Large Language Models (LLMs) have shown remarkable success, and their multimodal expansions (MLLMs) further unlock capabilities spanning images, videos, and other modalities beyond text. However, despite this shift, prompt optimization approaches, designed to reduce the burden of manual prompt crafting while maximizing performance, remain confined to text, ultimately limiting the full potential of MLLMs. Motivated by this gap, we introduce the new problem of multimodal prompt optimization, which expands the prior definition of prompt optimization to the multimodal space defined by the pairs of textual and non-textual prompts. To tackle this problem, we then propose the Multimodal Prompt Optimizer (MPO), a unified framework that not only performs the joint optimization of multimodal prompts through alignment-preserving updates but also guides the selection process of candidate prompts by leveraging earlier evaluations as priors in a Bayesian-based selection strategy. Through extensive experiments across diverse modalities that go beyond text, such as images, videos, and even molecules, we demonstrate that MPO outperforms leading text-only optimization methods, establishing multimodal prompt optimization as a crucial step to realizing the potential of MLLMs.

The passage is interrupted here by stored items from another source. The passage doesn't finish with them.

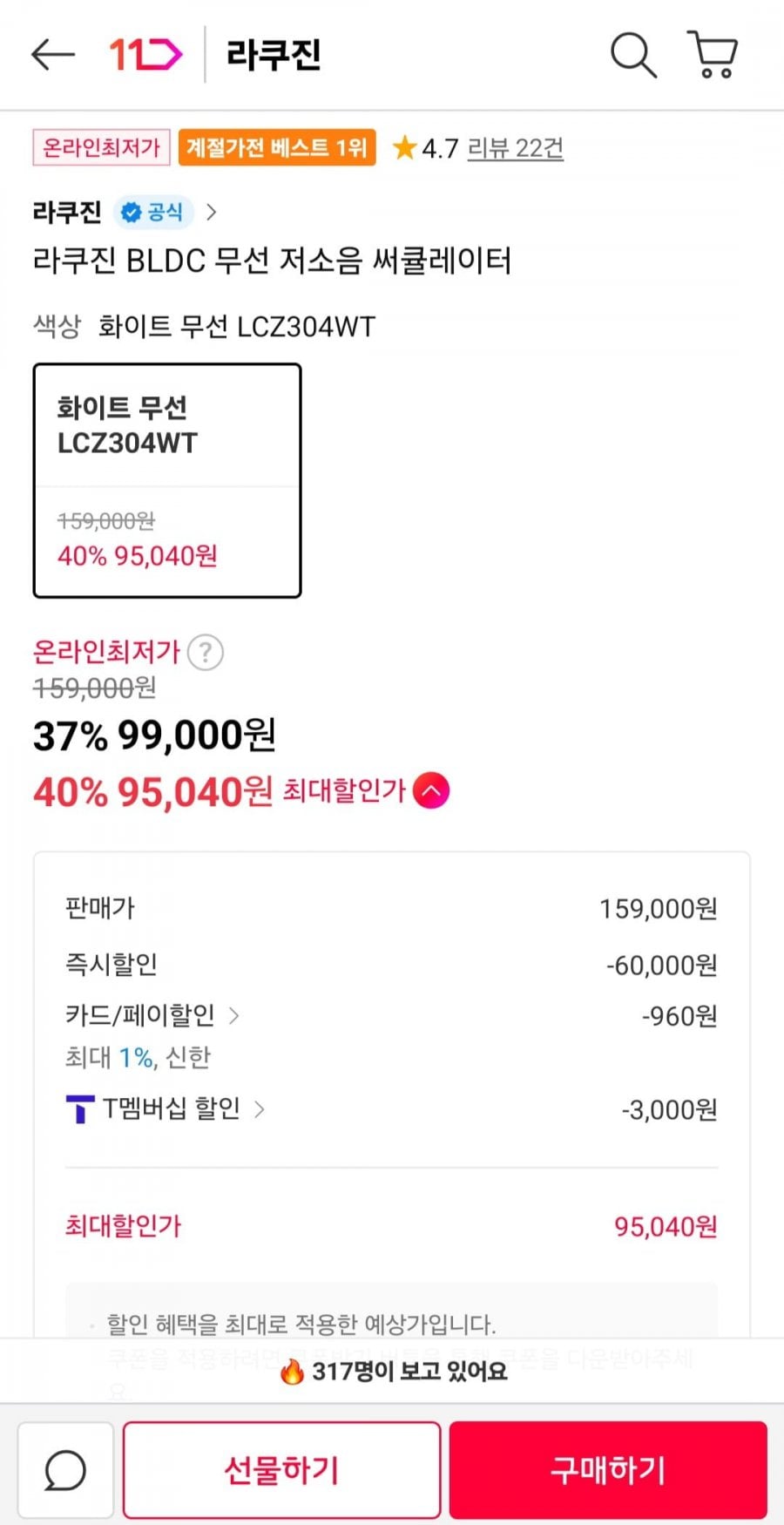784x1525 pixels.
Task: Open 라쿠진 store page chevron
Action: [x=211, y=212]
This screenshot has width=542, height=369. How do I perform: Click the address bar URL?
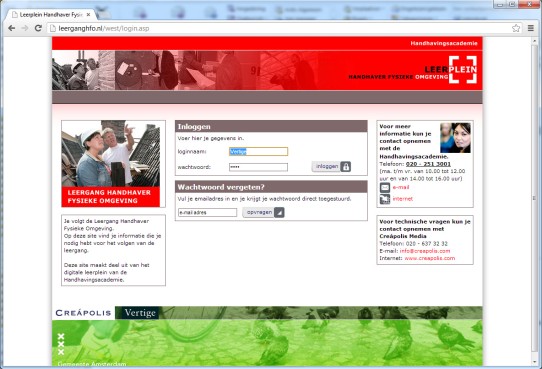[x=104, y=28]
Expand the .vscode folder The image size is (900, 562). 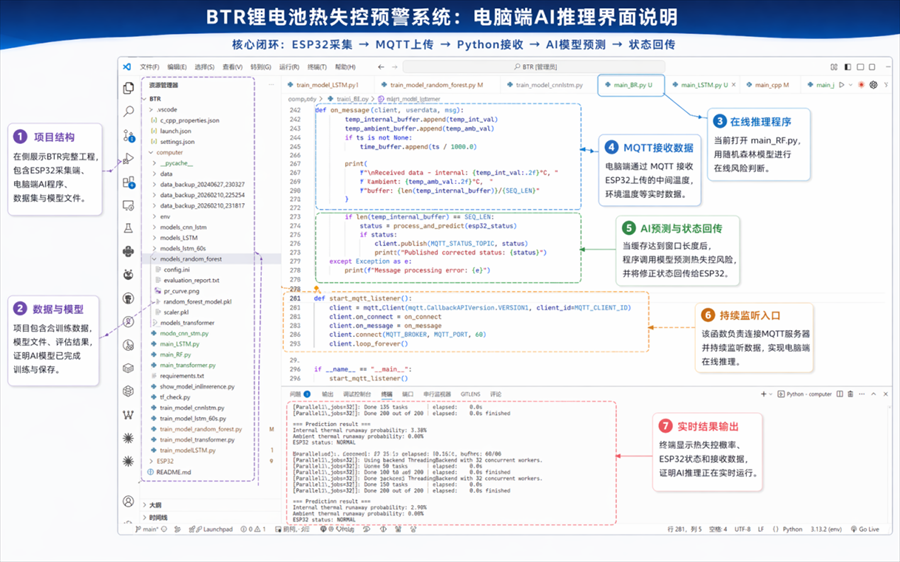pyautogui.click(x=167, y=110)
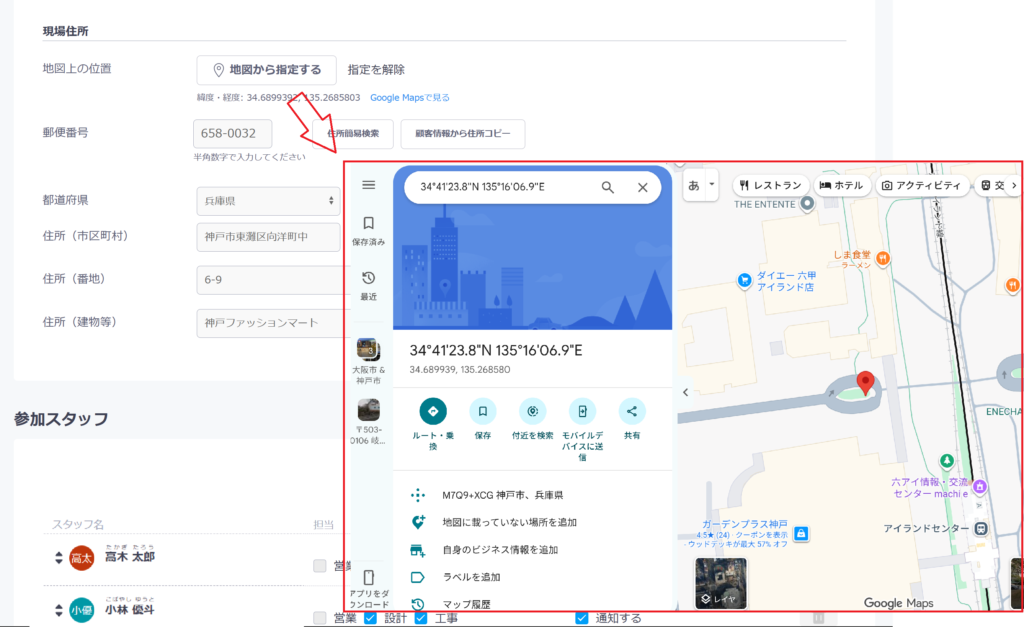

翻译：大型语言模型（LLMs）已展现出显著的成功，其多模态扩展（MLLMs）进一步释放了涵盖图像、视频及其他超越文本的模态能力。然而，尽管存在这一转变，旨在减轻人工提示设计负担并最大化性能的提示优化方法仍局限于文本，最终限制了MLLMs的全部潜力。受此差距驱动，我们提出了多模态提示优化这一新问题，将先前提示优化的定义扩展至由文本与非文本提示对所定义的多模态空间。为解决此问题，我们进一步提出多模态提示优化器（MPO），这是一个统一框架，不仅通过保持对齐的更新实现多模态提示的联合优化，还利用早期评估作为贝叶斯选择策略中的先验知识，指导候选提示的选择过程。通过在超越文本的多种模态（如图像、视频甚至分子）上进行广泛实验，我们证明MPO优于领先的纯文本优化方法，确立了多模态提示优化作为实现MLLMs潜力的关键步骤。